Whenever a line in the records below holds the string "will", copy it out.

++++++++

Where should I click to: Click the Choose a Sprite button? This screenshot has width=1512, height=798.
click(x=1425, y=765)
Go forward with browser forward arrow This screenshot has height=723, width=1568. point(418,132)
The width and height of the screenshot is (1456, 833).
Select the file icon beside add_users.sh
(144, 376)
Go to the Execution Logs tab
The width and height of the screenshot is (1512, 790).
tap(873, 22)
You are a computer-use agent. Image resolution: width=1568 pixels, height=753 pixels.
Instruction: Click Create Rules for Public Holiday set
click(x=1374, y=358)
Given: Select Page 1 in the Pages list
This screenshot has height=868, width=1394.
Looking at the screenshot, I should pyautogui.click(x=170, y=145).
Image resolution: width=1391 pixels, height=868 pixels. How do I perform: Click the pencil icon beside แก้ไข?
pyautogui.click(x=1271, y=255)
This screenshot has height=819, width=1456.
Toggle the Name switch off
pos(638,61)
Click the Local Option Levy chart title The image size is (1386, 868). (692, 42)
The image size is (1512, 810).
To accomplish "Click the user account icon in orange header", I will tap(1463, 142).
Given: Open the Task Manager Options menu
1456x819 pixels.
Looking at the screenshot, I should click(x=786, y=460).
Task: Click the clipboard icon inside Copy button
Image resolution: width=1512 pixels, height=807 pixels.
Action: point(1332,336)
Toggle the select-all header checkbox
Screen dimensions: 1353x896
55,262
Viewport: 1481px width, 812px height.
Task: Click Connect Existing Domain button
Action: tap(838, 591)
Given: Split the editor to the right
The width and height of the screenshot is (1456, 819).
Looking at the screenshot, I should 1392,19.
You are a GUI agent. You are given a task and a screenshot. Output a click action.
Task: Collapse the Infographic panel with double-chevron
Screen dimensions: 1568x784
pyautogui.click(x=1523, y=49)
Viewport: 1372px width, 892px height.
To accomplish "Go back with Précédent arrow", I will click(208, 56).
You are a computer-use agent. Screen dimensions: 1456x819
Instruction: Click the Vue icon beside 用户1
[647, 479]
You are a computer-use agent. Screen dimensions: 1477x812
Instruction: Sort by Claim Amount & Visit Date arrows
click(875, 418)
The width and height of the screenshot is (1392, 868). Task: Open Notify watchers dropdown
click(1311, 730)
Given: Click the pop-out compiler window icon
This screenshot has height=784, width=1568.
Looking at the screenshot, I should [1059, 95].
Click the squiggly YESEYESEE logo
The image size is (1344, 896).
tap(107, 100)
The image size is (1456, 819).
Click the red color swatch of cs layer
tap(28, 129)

++++++++

## EXERCISE ANSWER
To accomplish "Click the user account icon in orange header", I will tap(1463, 142).
To accomplish "Go back with Précédent arrow", I will click(208, 56).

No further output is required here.